I'm developing an intranet site using asp.net mvc4 to manage some of our data. One important feature of this site is to trigger import/export jobs. These jobs can take anywhere between 5 minutes to 1 hour. Users of the site need to be able to determine whether a job is currently running as well as the status of prior jobs. Many jobs will often include warning messages concerning duplicate data and these warnings need to be visible on the site.
My plan is to implement these long running processes as a WCF Workflow Service that the asp.net site will interact with. I've got much of the business logic implemented via activities and have tested it using a simple console application. I should note I'm using a correlation handle in order to partition the service based on specific "Projects" on the site.
My problem is how do I go by querying the status of an active job (if one exists) as well as the warning messages of previous jobs. I suspect the best way to do this would be to use the AppFabric tracking service and have my asp.net query a SQL monitoring store and report back on the current status. After setting up AppFabric and adding custom tracking messages, I ran into a few issues. My first issue is that I cannot figure out how to filter out workflow instances that were not using the correct correlation handle as I'd like to show only workflows for a specific project. The other issue is that the tracking database can be delayed quite a bit which causes issues for me trying to determine if a workflow is currently running.
Another possible solution could be to have the workflow explicitly update a database with its current status and any error messages. I'm leaning towards this solution but could use some expert advice.
TL;DR: I need to know the best way to query the execution status and any warning messages of a WCF Workflow service.
As you want to query workflow status and messages even after the workflow is finished I would start by creating a table where you can convert the correlation values a client send to the related workflow ID. I would create a custom activity to do that and drop it right after the receive that creates the workflow.
Next I would create a regular WCF service the client app uses to query the status. This WCF service can query the WF persistence store to see if a given workflow is still running. If so the active bookmarks column will tell you what SOAP messages the workflow is currently waiting for.

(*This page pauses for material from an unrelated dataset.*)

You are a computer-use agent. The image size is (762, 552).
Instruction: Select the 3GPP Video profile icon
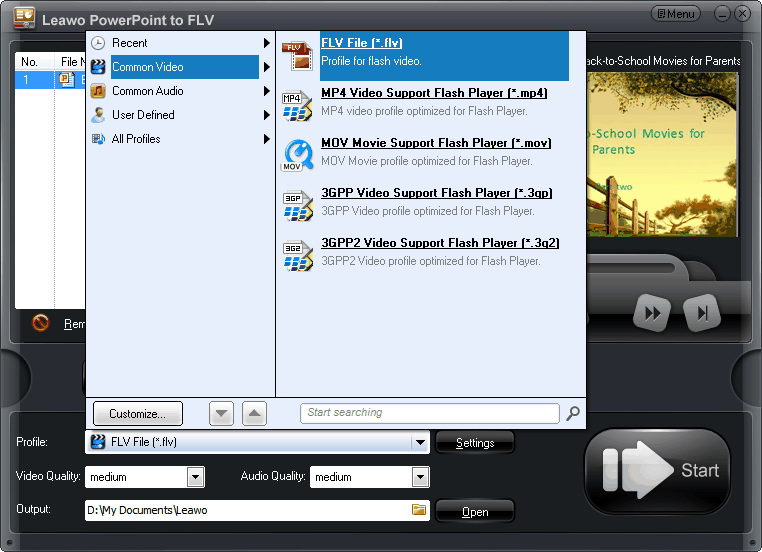coord(297,205)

As far as messages go you can either use the AppFabric tracking infrastructure to store and retrieve them or you could create a custom activity and store them in your own database. It really depends if you are also interested in the standard WF tracking messages generated.
Update on cheking for running workflow instances:
There are several downsides to adding an IsRunning message to your workflow. For one you would need to make sure one branch keeps looping and waiting for the message but stops as soon as the other real workflow branch is done. Certainly possible but it complicates the workflow and is a possible source of errors. And as it is not part of the business problem it really has no place in the workflow as far as I am concerned. It also means that you will have to load a workflow from disk and persist it back just to tell you that it is there. If it was finished you will need to wait for a fault to indicate there was no workflow instance. And that usually means you get a timeout exception after, by default, 60 seconds. Add throttling to that and you request might be queued because there are too many other workflow instances or SOAP request being processed. So a timeout might mean that a workflow instance exists but is unreachable due to system constraints. Instead I would opt for the simple thing and check if the record in the instance store is still available. The additional info from the active bookmarks column will tell you what the workflow is waiting on, information I have used in the past to dynamically update the UI by enabling/disabling UI elements.